The Stockpulse Method
Our message collectors trace Social Media squawk in English, German, and Mandarin. We collect our data from several thousand different sources worldwide. This user-generated content comprises a substantial part of communication in Social Media networks today. We identify this emotionally expressed content and classify it as “Emotional Data.”
Data intelligence refers to the collection of large amounts of data called data mining. Both parts of Social Media analysis are unstructured and must be processed to create value for financial investors. Stockpulse’s artificial intelligence filters this bulk of information, selects, structures, and converts it into intelligible data for the financial industry. The outcome is Emotional Data Intelligence!
Able to understand the emotions expressed by market participants, investors improve their asset allocation and enhance seeking alpha.
We present the results of our “Key Events Classifier” at a glance!
Results for the English Data Set
In total there are 2,019 messages and 3,030 event labels in these messages in the labeled English data set.
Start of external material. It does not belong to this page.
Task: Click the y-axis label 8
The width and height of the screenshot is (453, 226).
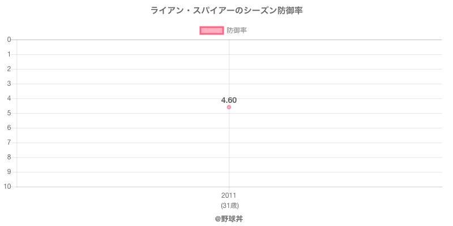Action: click(x=9, y=158)
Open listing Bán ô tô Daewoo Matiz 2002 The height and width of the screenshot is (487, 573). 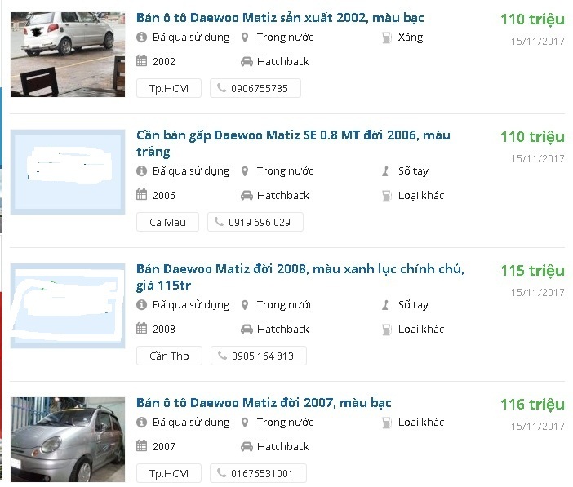[x=280, y=17]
The overall value for “precision” is 0.88 and the value for “recall” is 0.78. The below figure shows the precision and recall of every event. Each point represents an event. Most events have precision values of over 0.80.
Results for the Chinese Data Set
Using the same process from the Chinese data set, there are 2,326 messages and 3,128 event labels. The entire precision is 0.86 and the recall is 0.66. The figure below also presents the precision and recall of events for Mandarin.
Result Analysis
Based on the evaluation performance, our Key Events Classifier is able to detect 123 events. These events belong to 17 categories: Corporate Restructuring, Drug Approval, Bankruptcy, Earnings, Analyst Report, Insider Transaction, Exploration, Dividend, Accident, Regulatory, Credit Rating, Equity Action, Legal, Security, Products, Labor Issues and Disease Outbreak, etc.
We run the classifier through our entire historical data we collected for the past decade and obtain around 27 million labels. The pie chart below indicates which social media channels we use to collect the data.
We also survey these labels by events as well. The following pie chart displays the distribution of events in these labels.
We analyze the timeline of the global pandemic (COVID-19) based on our data. In the next two figures, the curve slightly fluctuates in the beginning of January, which is the moment of the disease outbreak in China.
In addition, in the event of releasing earnings, we also detect a regular pattern of fluctuation. Number of related messages raises in February, May, August and October, matching to periods of releasing earnings by companies.
Our Key Events Classifier is able to detect early signs of significant key events that might have a significant impact on the development of financial markets.